_Task prompt:_ Check every line of the entries below for the word "each", and copy the ones that have it.

_Supplied entries:_
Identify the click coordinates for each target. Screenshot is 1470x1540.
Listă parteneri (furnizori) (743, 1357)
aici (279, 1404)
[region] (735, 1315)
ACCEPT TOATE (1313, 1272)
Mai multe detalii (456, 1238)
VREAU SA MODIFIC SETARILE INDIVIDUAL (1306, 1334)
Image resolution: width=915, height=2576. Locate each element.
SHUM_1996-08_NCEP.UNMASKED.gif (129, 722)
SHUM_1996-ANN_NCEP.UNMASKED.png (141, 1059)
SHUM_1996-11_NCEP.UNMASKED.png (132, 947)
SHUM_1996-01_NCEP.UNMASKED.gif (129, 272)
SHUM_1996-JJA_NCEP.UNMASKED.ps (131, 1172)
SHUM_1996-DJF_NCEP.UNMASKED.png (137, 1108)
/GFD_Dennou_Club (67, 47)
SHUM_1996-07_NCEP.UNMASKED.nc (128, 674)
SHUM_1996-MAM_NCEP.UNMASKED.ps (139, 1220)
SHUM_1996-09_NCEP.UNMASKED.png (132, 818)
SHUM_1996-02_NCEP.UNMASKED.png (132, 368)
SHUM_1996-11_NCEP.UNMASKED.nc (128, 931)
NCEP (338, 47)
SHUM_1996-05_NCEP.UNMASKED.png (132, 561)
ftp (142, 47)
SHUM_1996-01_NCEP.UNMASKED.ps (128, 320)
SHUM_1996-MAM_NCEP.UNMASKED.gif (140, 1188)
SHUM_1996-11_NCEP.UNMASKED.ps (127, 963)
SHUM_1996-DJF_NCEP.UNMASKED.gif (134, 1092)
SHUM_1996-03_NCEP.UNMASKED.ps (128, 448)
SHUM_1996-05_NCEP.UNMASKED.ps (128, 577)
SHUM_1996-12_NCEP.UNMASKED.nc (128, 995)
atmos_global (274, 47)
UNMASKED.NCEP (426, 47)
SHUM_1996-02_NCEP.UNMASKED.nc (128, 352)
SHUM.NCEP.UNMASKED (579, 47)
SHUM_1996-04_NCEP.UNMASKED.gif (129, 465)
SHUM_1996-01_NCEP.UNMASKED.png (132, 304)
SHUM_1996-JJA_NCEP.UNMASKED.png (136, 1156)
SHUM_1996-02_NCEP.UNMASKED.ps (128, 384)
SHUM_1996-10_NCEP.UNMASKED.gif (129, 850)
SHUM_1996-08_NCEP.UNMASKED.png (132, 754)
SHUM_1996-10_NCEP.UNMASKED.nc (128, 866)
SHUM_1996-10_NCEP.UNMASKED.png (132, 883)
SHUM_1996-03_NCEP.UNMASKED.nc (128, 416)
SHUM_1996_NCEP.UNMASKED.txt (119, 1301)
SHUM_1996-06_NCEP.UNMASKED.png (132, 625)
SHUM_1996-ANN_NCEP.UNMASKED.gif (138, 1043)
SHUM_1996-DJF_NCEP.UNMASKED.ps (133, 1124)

_Exercise answer:_
Identify the click coordinates for each target. Screenshot is 1470x1540.
Image resolution: width=915, height=2576. Locate each element.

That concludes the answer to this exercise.